His look was so genuine, his frustration so heartfelt, that I couldn’t help but trust him a little bit. Not much, but enough to stop struggling.

“Why me? Why not Kate? Or any of the other people you’ve helped him kill?”

Ryan seemed to deflate a little, looking to the highway for inspiration.

“I guess … I’m tired,” he said finally. “I don’t know why it was you. Maybe because—because once someone forgets their human life, it gets easier. But you, you wouldn’t forget, and I’ve never seen that before.”

My eyes started to burn. “I want to go home,” I said stubbornly.

“Jesus Christ, you’re like a broken record!” Ryan said, letting me go. “Fine. Go. Hitch a ride with the next trucker. I guarantee you, you’ll be dead before nightfall.”

I stood there dumbly, having just been given my freedom and maybe not wanting it any more. I swore under my breath and looked out to the cars going by, ordinary people oblivious to my plight.

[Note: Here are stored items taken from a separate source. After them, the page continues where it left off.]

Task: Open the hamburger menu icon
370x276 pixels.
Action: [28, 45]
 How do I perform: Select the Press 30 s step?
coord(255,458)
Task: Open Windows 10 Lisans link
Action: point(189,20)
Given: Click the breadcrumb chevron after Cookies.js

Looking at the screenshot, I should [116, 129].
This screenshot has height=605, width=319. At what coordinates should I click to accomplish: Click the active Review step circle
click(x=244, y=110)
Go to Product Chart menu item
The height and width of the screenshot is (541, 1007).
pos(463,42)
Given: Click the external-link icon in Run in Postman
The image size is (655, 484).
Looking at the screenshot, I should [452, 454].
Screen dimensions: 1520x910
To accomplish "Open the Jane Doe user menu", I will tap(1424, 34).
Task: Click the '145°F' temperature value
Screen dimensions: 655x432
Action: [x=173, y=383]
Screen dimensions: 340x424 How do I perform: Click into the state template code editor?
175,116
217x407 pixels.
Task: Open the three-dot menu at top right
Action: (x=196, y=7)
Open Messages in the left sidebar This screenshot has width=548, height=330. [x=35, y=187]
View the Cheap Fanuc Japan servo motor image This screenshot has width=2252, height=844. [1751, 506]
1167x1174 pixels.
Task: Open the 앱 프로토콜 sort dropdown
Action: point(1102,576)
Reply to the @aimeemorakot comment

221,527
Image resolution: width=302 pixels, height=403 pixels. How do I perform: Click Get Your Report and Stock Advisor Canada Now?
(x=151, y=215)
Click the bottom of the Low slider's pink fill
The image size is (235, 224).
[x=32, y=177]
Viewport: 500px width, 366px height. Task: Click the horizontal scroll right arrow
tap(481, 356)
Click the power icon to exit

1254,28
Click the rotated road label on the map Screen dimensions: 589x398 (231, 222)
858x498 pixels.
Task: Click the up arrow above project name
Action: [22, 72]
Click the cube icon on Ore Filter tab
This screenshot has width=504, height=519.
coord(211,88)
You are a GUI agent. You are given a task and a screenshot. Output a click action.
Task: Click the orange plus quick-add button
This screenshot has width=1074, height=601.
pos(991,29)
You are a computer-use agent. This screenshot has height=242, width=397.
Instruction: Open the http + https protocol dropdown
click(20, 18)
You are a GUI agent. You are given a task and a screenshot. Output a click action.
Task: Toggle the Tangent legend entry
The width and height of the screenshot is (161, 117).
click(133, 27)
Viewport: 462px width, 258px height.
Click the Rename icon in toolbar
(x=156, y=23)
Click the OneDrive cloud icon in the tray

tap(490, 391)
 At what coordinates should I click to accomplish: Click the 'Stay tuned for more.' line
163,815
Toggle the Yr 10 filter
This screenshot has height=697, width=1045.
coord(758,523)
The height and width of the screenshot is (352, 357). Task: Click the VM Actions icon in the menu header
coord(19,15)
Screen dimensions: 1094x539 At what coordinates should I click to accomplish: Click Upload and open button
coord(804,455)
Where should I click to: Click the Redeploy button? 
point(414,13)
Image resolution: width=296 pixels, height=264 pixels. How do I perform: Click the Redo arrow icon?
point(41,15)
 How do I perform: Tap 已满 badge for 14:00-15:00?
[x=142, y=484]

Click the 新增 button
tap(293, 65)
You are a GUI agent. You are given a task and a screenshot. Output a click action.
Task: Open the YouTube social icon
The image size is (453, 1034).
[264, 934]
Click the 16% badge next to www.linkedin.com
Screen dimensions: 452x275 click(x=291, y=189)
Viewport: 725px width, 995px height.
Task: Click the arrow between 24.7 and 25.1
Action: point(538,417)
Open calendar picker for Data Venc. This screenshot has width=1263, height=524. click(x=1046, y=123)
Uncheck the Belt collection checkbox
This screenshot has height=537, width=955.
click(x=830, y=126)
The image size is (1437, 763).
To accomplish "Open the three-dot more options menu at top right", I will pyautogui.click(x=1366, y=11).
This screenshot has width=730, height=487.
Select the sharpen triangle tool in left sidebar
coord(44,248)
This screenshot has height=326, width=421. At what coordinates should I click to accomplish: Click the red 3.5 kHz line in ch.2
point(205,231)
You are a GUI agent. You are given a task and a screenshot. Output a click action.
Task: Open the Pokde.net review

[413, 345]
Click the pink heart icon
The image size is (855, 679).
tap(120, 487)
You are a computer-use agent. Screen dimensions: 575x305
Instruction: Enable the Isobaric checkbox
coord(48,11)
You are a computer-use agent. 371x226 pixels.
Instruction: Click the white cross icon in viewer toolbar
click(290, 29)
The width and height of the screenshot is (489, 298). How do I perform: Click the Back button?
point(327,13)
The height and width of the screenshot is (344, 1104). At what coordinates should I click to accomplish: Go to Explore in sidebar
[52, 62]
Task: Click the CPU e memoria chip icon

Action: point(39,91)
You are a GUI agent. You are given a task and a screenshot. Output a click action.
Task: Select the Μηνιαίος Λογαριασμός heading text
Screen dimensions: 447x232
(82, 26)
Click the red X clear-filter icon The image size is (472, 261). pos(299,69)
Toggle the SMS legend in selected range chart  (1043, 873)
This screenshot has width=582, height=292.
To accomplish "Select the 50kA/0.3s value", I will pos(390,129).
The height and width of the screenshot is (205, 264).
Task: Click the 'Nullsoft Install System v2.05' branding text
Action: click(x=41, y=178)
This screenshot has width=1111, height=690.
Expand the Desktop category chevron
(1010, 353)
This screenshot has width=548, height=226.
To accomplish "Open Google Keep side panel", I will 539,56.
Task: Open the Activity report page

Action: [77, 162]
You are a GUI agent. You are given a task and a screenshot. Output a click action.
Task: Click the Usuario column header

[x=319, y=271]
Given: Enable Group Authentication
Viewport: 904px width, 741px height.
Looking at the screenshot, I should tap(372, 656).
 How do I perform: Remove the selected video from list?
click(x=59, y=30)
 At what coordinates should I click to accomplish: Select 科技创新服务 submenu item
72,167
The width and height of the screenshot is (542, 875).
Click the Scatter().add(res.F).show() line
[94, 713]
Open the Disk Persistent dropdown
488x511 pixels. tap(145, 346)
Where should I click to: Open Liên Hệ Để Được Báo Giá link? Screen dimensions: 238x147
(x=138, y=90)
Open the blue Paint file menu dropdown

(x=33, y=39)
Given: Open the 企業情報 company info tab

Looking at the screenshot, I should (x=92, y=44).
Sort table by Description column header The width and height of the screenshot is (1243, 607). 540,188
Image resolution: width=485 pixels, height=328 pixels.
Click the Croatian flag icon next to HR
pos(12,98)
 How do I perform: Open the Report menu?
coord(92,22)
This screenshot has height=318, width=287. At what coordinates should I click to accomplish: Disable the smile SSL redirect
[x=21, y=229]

“You’re the one who started this,” I accused, turning on him. “You are the sick bastard who followed me to my car and beat the living shit out of me, more than once. There is something fundamentally wrong with you, do you get that? You are a bad person. You’re a fucking psychopath!”

Ryan studied me for a moment. “There is something very wrong with me,” he agreed. “Over the years, I’ve let the darkness inside me rule my life. I’ve killed countless people just like you.”

“Way to make a girl feel safe. I’m done here.” I stormed towards the highway, resisting the invisible ribbon that pulled me towards Ryan like a magnet.

You made me want to be a better person, he said in my head, and I stopped dead in my tracks.

Wanting it isn’t good enough, I replied.

You’re the reason I’m leaving that life behind. I want to help you. It was a pleading, more than anything else.

I didn’t know what to say to that.

What about everything that I have? I demanded. What about MY life?

Three months, he pleaded. Three months for me to teach you what you need to know. To make sure you don’t kill someone if you get hungry. To make sure you can hide what you are. Three months for me to make sure Caleb isn’t a problem for either of us. Then you go home to your boyfriend and your family and your life and forget all about me.

I turned to face him, and his sad kid face tore at my heart. I’d always trusted my gut instinct, and it had never let me down. The only time I had ever ignored it, I had been kidnapped. My head told me to run. My gut told me he was right, that I should stay.

Three months is a long time, I said across the lot.

Not when you have eternity, he replied.

I thought about it. About how weird everything felt. About how good the blood had tasted when he fed me as I slept. About how I had no fucking clue how to get more of it if I needed it. About how I might hurt somebody without meaning to.

Two months, I countered reluctantly.

The bastard just smiled.

 

I stared out to the highway, trying to figure out why the hell I had agreed to stay, when my skin started to burn.

I yelped, pressing my hands to my hot face. I shied away from the sun’s overpowering rays, covering my face with my arms. I felt a hand on my wrist as Ryan pulled me towards shelter.

“What’s happening to me?” I gasped.

A firm grip steered me towards the motel room. We stopped for a moment in the shade created by the veranda that was attached to the diner entrance.

“It’s just the sun. New vampires are very sensitive.”

“Well, shit!” I said. “Am I going to burst into flames?” The mental image was horrific.

“No. That’s a ridiculous myth propagated by television shows and novels. But,” he paused for dramatic effect, “You’ll probably feel like you are burning alive.”

Awesome,” I muttered.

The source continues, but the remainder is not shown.